短暂的死寂后,那漆黑入口深处,先前被强行掐断的温和男声再次响起。
“回家吧,我走失的……皇后。”
这声音带着令人作呕的黏腻感,像是一条湿冷的舌头,舔舐过耳蜗。
怀里,林栋用体温构筑的绝对安全区,瞬间被刺破。
萧凤禾的身体猛地一僵。
那双紧闭的眼眸骤然睁开。
“唔……”
一声破碎的气音从她喉咙里溢出。
她死死攥住林栋胸前的衣襟,指甲几乎嵌入他的皮肉。
那具刚刚才恢复些许温度的娇小身躯,此刻不受控制地战栗起来。
林栋的脚步停住了。
他没有理会那个声音,只是低下头,看着怀里那张瞬间褪去所有血色的小脸。
这一刻,在这个男人的眼底,原本平静的深潭,裂开了一道缝隙。
岩浆,在翻涌。
他无视了那道声音,抱着她,再次向前踏出一步。
轰——!
一步落下,世界颠倒。
他脚下那片被重力碾碎的焦土之上,一张虚拟的、鲜红欲滴的地毯凭空浮现,并随着他的脚步,像流淌的鲜血一般不断向前延伸。

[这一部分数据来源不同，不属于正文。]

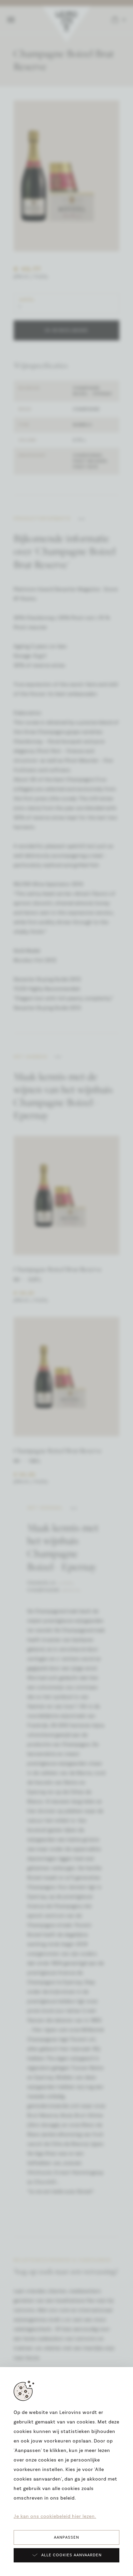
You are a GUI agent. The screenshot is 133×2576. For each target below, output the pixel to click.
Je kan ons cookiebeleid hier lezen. (55, 2516)
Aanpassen (66, 2537)
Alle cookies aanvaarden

周围,那些被压入地底的断壁残垣,在某种全息矩阵的作用下,开始迅速重组、覆盖。
破败的墙壁变得崭新雪白,锈蚀的铁栅栏光洁如新,就连那个被削掉半个脑袋的卡通小熊雕塑,也恢复了原本可笑且滑稽的模样,手里还拿着一束鲜艳的红气球。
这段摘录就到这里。